:: Required task ::
Reproduce the material below without any change, everything from the line containing "Click the FAQ search magnifier icon" down to the line containing "Action: coord(320,12)", both of those lines included.

+++ Exercise inputs +++

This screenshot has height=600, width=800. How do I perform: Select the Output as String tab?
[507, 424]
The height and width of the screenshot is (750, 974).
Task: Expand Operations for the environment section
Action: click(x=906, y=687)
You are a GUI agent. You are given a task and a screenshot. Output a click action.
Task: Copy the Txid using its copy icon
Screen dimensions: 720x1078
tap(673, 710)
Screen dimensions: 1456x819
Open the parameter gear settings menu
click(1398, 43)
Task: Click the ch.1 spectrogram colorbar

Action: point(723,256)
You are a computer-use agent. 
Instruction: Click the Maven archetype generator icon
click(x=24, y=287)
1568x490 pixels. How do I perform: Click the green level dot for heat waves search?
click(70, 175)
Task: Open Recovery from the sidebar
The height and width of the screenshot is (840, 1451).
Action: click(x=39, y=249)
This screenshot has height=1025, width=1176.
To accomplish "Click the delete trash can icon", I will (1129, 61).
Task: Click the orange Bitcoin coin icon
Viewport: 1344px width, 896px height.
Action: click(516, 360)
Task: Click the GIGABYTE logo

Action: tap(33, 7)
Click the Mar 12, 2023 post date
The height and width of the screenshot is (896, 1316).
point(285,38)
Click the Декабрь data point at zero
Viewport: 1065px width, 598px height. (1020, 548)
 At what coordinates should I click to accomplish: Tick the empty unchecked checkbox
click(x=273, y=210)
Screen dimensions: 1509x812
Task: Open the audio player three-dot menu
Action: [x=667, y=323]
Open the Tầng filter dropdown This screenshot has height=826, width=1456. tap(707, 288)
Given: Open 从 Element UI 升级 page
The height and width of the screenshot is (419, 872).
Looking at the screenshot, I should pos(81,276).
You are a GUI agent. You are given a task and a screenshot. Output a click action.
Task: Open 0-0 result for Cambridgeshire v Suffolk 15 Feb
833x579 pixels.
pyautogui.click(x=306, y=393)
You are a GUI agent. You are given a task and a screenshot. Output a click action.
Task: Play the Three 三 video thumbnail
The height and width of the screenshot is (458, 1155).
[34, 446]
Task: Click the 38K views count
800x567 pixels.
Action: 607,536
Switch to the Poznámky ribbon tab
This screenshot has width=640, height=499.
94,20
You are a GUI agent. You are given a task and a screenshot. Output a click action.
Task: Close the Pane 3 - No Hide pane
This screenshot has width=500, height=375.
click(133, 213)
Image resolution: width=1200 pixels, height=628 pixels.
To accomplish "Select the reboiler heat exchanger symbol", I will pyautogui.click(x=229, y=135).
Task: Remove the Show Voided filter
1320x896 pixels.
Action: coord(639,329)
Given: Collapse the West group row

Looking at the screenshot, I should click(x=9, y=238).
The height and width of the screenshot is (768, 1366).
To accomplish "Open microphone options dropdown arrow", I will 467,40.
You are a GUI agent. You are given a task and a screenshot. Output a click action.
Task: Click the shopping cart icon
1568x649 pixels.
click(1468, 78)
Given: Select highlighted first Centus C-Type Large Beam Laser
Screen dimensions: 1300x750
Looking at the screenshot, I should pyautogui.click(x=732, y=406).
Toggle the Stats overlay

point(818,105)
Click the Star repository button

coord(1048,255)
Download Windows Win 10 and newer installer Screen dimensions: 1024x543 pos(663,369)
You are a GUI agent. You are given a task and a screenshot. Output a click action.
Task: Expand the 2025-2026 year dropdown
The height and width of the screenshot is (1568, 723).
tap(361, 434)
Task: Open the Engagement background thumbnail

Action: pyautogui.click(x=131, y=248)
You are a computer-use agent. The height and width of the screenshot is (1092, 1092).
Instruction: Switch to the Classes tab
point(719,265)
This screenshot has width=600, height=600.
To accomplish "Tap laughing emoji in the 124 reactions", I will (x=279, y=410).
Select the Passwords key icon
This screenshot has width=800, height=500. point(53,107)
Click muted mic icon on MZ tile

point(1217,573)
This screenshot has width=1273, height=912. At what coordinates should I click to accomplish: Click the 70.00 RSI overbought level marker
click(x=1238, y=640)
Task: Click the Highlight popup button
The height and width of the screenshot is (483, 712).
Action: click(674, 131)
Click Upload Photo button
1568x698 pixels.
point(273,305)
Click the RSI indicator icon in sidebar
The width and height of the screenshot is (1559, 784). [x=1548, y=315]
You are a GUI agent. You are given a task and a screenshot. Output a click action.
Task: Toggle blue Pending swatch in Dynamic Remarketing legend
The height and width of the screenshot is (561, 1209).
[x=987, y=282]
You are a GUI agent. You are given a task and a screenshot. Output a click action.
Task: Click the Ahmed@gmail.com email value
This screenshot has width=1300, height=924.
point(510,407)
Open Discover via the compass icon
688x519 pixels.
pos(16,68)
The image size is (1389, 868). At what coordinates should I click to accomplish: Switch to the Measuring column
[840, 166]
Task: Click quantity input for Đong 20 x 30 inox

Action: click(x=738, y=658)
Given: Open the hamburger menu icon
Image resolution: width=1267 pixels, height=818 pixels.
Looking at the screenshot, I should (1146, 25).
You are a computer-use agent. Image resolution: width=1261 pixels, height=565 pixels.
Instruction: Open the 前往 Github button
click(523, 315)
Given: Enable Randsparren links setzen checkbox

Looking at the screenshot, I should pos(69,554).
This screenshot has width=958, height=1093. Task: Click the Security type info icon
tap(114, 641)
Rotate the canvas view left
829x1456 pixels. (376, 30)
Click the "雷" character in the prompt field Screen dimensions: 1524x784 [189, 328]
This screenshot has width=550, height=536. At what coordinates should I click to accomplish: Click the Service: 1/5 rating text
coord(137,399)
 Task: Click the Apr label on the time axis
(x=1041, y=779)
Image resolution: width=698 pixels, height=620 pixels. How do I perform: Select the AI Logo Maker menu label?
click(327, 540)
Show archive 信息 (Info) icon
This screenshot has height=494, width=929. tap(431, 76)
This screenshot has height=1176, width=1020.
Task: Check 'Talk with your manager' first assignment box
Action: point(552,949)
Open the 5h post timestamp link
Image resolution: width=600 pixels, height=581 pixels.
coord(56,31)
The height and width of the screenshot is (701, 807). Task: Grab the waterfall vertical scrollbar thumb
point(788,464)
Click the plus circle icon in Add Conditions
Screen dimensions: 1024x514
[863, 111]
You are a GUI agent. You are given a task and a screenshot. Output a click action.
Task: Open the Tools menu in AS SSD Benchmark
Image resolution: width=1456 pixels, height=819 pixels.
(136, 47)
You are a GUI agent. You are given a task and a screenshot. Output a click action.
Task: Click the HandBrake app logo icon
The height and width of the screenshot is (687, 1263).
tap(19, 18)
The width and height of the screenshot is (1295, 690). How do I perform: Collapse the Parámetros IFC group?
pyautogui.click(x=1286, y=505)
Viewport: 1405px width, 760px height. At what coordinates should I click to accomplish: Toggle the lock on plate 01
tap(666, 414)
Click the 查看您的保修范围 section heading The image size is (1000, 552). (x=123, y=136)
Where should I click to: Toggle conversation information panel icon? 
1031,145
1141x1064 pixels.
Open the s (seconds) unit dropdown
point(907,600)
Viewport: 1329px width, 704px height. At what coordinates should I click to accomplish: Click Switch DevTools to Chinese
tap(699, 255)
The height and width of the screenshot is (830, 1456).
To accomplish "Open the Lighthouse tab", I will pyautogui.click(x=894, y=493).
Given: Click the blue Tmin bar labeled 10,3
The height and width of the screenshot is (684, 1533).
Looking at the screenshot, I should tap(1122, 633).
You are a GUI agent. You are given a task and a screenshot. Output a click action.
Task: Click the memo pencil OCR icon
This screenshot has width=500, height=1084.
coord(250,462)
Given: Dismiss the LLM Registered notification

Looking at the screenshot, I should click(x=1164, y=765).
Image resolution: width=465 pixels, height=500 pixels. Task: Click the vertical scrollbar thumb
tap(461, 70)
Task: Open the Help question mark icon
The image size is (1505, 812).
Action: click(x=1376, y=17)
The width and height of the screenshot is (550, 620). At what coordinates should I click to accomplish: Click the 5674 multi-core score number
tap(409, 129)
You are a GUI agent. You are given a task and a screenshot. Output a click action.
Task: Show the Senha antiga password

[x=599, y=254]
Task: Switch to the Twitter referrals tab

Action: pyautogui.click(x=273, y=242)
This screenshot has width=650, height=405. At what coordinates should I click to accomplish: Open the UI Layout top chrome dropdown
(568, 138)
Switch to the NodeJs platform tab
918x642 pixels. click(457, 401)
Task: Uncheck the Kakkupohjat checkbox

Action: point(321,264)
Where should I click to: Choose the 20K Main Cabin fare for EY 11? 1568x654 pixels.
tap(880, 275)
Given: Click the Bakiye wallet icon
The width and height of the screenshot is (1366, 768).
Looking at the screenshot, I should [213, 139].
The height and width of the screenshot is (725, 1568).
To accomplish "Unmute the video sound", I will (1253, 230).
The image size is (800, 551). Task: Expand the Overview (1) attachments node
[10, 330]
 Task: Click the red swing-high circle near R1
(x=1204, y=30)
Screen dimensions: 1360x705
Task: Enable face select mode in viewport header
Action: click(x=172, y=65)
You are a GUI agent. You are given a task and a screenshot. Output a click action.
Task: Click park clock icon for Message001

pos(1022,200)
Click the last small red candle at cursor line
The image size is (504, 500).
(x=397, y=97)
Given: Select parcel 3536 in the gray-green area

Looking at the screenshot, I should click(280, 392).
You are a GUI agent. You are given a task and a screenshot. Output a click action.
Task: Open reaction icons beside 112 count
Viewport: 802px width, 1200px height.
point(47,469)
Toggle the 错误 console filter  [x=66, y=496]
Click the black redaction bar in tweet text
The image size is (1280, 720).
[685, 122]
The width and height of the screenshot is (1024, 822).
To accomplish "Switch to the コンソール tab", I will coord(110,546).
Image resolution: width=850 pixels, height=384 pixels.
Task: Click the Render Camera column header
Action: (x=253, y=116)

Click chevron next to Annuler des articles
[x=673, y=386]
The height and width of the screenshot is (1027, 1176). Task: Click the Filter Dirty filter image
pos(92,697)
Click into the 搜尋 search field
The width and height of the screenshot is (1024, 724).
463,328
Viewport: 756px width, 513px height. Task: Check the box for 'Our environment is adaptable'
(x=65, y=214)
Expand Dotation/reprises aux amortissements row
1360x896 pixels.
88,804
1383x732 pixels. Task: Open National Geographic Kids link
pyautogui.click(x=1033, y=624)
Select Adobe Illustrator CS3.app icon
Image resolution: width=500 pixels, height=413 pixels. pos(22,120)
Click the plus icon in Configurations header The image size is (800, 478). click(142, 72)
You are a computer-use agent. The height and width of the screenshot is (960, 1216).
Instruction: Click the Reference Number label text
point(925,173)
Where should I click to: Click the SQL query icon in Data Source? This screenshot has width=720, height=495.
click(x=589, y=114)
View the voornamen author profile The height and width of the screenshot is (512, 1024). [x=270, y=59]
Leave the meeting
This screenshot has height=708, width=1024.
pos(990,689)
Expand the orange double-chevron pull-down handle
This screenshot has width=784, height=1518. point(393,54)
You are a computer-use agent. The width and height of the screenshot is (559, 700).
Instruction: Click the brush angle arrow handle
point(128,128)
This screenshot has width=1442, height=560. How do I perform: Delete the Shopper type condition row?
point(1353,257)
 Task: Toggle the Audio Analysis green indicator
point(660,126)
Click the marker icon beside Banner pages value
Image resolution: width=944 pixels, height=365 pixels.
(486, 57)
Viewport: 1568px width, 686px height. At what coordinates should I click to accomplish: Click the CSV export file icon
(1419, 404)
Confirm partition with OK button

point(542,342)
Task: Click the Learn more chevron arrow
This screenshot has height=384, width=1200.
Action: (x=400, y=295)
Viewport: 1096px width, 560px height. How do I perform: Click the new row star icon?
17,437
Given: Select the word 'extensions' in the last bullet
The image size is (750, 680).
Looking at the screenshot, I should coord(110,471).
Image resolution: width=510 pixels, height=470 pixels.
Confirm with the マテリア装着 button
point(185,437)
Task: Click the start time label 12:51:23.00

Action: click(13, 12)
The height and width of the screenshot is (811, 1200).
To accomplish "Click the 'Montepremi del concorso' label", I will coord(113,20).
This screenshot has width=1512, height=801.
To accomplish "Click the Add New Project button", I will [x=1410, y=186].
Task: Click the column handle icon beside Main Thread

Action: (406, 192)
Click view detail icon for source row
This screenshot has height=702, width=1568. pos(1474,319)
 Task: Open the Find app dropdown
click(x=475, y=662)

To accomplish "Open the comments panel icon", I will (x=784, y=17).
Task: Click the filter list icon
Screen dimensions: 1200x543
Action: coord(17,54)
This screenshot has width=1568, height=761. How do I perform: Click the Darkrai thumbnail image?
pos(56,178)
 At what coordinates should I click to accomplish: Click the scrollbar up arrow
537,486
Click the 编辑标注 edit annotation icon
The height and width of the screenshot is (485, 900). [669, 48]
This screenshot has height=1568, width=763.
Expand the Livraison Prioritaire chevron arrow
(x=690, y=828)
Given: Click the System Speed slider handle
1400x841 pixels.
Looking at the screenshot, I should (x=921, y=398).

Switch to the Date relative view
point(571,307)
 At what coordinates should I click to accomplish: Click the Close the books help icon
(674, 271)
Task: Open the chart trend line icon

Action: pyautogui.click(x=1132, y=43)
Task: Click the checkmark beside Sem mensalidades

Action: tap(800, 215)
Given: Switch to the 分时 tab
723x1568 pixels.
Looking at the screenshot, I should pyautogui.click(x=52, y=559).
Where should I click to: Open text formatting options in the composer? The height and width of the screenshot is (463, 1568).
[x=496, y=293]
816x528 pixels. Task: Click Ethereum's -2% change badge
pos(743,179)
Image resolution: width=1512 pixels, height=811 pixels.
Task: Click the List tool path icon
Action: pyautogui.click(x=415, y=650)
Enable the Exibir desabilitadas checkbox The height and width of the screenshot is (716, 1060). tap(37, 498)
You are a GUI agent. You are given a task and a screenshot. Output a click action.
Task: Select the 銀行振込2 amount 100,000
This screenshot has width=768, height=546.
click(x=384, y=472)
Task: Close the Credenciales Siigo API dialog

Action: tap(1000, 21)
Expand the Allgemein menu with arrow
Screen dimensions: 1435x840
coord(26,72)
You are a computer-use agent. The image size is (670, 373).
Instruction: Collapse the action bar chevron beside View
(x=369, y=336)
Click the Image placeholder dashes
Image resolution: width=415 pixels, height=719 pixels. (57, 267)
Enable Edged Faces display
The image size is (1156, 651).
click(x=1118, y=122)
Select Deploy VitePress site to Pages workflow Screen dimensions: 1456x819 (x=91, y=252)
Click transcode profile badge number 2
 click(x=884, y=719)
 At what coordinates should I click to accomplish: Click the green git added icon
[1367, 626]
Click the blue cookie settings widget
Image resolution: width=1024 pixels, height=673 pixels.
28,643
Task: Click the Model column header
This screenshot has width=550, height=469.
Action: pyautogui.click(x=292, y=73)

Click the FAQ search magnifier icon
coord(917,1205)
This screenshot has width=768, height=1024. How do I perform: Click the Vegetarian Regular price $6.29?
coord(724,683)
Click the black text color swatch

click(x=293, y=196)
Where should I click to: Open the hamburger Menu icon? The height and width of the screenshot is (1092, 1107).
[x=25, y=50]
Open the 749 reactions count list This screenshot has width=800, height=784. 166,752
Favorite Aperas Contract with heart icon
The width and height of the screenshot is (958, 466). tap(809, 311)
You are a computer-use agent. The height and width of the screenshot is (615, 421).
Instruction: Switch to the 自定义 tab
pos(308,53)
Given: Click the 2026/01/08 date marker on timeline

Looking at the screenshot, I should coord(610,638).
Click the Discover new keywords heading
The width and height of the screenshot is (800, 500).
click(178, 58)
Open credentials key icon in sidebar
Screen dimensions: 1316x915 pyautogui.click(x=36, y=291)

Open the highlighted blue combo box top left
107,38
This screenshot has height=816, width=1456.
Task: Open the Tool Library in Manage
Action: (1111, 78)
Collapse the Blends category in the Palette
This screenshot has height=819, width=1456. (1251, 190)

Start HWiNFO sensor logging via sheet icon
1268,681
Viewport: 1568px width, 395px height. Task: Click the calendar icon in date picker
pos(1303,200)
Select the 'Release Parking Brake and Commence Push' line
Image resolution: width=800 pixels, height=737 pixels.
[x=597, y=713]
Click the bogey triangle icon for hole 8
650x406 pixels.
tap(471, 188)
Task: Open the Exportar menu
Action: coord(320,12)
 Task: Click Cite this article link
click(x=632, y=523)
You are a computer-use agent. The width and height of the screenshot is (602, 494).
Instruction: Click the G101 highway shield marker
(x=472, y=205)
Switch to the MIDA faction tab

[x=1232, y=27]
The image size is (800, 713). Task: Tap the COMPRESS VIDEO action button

+++

:: Task output ::
Click the FAQ search magnifier icon
coord(917,1205)
This screenshot has width=768, height=1024. How do I perform: Click the Vegetarian Regular price $6.29?
coord(724,683)
Click the black text color swatch

click(x=293, y=196)
Where should I click to: Open the hamburger Menu icon? The height and width of the screenshot is (1092, 1107).
[x=25, y=50]
Open the 749 reactions count list This screenshot has width=800, height=784. 166,752
Favorite Aperas Contract with heart icon
The width and height of the screenshot is (958, 466). tap(809, 311)
You are a computer-use agent. The height and width of the screenshot is (615, 421).
Instruction: Switch to the 自定义 tab
pos(308,53)
Given: Click the 2026/01/08 date marker on timeline

Looking at the screenshot, I should coord(610,638).
Click the Discover new keywords heading
The width and height of the screenshot is (800, 500).
click(178, 58)
Open credentials key icon in sidebar
Screen dimensions: 1316x915 pyautogui.click(x=36, y=291)

Open the highlighted blue combo box top left
107,38
This screenshot has height=816, width=1456.
Task: Open the Tool Library in Manage
Action: (1111, 78)
Collapse the Blends category in the Palette
This screenshot has height=819, width=1456. (1251, 190)

Start HWiNFO sensor logging via sheet icon
1268,681
Viewport: 1568px width, 395px height. Task: Click the calendar icon in date picker
pos(1303,200)
Select the 'Release Parking Brake and Commence Push' line
Image resolution: width=800 pixels, height=737 pixels.
[x=597, y=713]
Click the bogey triangle icon for hole 8
650x406 pixels.
tap(471, 188)
Task: Open the Exportar menu
Action: coord(320,12)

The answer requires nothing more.